## WHAT YOU ARE ASKED TO DO
List every year or decade that the mailing-list post about Motif and LSB gives in four digits.

## EXTRACT TO READ
## start
[Accessibility] [lsb-discuss] Motif and LSB

Bill Haneman Bill.Haneman at Sun.COM
Thu Nov 16 16:09:10 PST 2006


Willie Walker wrote:
> Sorry if I muddy these waters a little bit...
>
> There's some work that was done in the early 1990's for Motif that was
> published informally as a v0.2 spec in 1993 and was more officially
> published in 1995:
>
> http://www-static.cc.gatech.edu/~keith/pubs/xresource-95.pdf
>
> Phew.  It's been a while and RAP is old and outdated.  One of the core
> components of RAP, however, has always been kind of a pet of mine: a
> programming-language-independent *protocol* versus a
> programming-language-dependent API.
>   
I suppose we have this now, in AT-SPI's existing CORBA ABI; the CORBA 
interfaces primarily define a protocol.  The APIs on a per-language 
basis are defined secondarily, by the OMG CORBA binding spec for each 
language, wrapping a standard, language-independent protocol.

This is indeed an attractive idea, and one of the reasons we went with 
CORBA in the beginning of AT-SPI.
## end
## DATA RECORDS
## start
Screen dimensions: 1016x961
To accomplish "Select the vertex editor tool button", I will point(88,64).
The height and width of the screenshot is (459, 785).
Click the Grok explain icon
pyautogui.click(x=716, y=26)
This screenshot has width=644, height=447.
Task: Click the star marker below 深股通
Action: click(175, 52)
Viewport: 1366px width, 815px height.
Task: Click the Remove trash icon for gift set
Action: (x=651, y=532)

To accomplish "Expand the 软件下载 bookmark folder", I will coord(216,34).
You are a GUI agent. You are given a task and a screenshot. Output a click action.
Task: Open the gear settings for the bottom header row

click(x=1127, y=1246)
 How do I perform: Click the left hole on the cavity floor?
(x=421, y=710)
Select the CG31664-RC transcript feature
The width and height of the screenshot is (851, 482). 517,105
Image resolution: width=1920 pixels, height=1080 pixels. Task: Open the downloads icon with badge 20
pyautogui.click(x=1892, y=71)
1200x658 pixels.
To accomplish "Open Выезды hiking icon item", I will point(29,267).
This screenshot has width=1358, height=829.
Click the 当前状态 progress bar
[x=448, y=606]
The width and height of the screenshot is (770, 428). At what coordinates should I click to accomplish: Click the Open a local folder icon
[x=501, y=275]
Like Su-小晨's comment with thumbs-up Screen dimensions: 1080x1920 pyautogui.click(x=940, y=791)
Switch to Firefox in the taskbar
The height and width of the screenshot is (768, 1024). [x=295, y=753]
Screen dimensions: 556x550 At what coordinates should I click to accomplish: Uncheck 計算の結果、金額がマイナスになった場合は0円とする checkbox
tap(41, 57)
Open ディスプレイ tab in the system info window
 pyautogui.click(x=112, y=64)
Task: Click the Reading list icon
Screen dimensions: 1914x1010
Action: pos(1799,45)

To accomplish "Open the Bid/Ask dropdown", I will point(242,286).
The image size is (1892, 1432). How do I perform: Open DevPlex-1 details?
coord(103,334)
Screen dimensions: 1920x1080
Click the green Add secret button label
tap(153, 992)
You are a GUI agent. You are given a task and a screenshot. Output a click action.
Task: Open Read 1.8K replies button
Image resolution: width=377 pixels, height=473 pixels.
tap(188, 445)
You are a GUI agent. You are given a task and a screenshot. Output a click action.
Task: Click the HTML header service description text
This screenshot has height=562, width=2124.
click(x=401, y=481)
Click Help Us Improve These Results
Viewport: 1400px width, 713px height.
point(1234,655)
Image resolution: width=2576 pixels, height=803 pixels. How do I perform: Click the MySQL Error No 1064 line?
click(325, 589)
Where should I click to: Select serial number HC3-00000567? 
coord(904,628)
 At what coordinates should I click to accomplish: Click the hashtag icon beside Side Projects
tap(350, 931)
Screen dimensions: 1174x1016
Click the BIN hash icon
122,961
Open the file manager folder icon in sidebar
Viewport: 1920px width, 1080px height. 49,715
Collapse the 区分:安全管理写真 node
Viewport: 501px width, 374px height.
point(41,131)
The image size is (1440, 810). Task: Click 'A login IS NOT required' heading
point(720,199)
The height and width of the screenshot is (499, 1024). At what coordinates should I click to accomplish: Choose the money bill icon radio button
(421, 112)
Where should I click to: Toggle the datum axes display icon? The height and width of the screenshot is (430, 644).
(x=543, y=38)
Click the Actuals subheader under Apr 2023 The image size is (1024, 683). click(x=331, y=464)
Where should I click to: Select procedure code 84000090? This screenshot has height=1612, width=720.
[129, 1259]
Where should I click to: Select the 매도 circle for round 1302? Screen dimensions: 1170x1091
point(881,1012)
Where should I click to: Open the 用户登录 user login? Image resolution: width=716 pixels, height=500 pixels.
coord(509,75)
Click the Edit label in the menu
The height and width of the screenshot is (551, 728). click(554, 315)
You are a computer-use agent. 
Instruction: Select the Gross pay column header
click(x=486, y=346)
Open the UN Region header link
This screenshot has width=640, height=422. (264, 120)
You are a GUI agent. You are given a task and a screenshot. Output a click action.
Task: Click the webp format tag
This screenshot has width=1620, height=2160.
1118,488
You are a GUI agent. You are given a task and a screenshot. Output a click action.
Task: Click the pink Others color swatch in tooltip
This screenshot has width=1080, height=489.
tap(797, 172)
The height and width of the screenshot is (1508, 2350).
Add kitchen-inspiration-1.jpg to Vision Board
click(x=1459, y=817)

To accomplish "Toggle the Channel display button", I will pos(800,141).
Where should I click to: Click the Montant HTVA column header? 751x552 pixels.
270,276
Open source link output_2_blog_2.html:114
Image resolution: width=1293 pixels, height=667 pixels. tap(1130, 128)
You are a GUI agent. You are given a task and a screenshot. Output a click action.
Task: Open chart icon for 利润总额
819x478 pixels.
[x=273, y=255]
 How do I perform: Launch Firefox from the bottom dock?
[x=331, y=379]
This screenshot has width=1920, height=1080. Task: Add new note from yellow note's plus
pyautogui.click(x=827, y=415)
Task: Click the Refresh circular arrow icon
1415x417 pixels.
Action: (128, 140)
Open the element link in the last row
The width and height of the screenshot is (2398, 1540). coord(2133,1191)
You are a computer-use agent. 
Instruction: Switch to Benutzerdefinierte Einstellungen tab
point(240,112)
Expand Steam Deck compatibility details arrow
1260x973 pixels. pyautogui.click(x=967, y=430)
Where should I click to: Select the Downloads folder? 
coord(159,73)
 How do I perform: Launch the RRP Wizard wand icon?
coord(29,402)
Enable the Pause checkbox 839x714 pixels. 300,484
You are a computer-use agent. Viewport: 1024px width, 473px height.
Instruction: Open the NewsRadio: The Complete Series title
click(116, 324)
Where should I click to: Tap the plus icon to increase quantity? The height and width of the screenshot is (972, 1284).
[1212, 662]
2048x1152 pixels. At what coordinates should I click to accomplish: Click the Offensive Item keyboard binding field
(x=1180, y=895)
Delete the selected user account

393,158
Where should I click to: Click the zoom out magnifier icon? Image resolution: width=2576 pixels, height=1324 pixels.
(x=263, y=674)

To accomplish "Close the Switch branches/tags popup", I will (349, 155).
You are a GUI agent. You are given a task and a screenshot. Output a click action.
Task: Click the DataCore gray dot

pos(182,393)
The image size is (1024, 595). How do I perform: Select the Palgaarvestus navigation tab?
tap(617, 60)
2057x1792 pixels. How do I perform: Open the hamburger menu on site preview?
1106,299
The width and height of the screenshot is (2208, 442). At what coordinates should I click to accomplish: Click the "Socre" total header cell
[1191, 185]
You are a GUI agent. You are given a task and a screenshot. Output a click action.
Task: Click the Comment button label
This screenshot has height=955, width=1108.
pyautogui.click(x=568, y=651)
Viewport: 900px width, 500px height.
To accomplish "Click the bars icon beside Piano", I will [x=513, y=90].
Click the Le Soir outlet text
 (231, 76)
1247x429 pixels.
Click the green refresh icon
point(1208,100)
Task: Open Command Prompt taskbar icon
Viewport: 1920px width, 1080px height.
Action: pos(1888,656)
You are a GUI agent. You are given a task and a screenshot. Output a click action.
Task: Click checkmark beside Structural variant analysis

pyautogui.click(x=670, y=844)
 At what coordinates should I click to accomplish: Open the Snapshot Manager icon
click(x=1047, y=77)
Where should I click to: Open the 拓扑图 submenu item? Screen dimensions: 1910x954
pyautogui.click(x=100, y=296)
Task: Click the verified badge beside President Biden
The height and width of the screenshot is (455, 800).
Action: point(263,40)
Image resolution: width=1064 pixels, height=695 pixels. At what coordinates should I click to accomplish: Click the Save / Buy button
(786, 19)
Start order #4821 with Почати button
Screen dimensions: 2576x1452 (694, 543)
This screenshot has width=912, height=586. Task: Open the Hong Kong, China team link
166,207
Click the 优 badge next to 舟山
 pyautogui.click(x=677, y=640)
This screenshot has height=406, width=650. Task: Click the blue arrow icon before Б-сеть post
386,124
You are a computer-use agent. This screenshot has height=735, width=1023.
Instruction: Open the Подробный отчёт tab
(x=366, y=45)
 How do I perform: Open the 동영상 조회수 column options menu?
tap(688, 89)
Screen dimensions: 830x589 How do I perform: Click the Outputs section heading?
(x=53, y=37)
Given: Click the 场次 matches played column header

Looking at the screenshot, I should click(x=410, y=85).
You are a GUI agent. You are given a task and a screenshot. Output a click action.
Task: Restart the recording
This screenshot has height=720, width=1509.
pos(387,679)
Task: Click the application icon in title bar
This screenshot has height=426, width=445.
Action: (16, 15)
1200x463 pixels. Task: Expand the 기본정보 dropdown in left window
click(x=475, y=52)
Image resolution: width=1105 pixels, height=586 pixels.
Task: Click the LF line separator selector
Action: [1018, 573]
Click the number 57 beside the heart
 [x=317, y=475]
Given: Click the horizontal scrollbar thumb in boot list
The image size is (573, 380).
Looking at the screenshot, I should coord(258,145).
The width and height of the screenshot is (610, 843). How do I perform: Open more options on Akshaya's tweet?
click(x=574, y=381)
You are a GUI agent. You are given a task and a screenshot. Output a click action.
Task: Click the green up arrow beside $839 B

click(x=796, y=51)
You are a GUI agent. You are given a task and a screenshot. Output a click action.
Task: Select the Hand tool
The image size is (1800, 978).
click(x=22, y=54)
## end
## THE REPLY
2006, 1990's, 1993, 1995